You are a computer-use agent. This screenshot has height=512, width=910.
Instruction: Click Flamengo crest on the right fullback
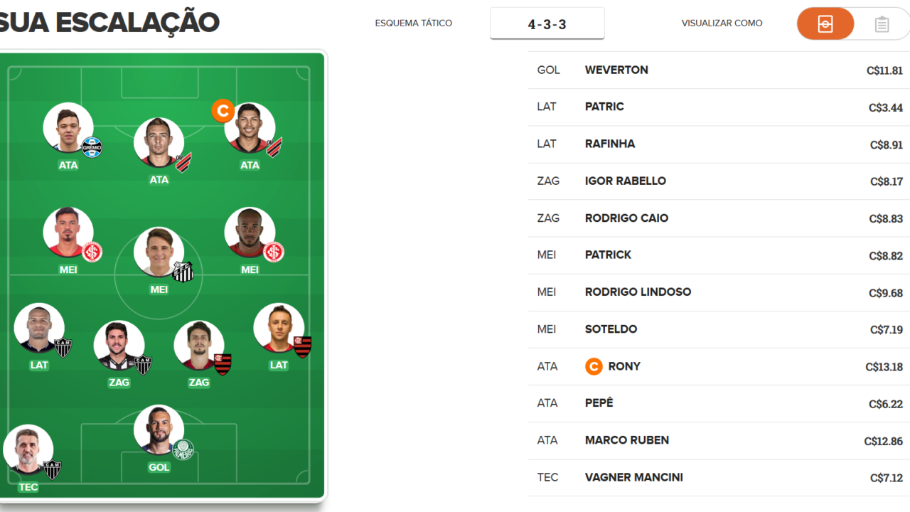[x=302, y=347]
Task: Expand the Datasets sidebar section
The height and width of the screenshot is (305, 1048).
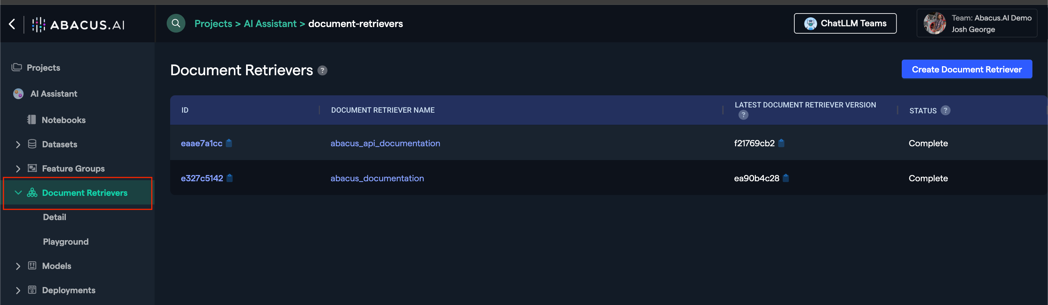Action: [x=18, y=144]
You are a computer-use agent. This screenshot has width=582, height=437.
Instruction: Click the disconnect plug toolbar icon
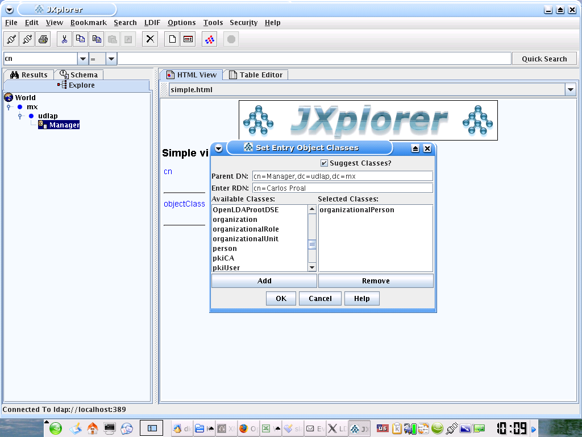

============

◆ **Work to complete**
Write the lines of the data above as a JSON list of strings, one string per line, from the first line through the line that contains "Action: [x=18, y=144]", both included. Skip blank lines and leave out the pictures.

◆ **Solution to this problem**
[
  "You are a computer-use agent. This screenshot has height=512, width=910.",
  "Instruction: Click Flamengo crest on the right fullback",
  "[x=302, y=347]",
  "Task: Expand the Datasets sidebar section",
  "The height and width of the screenshot is (305, 1048).",
  "Action: [x=18, y=144]"
]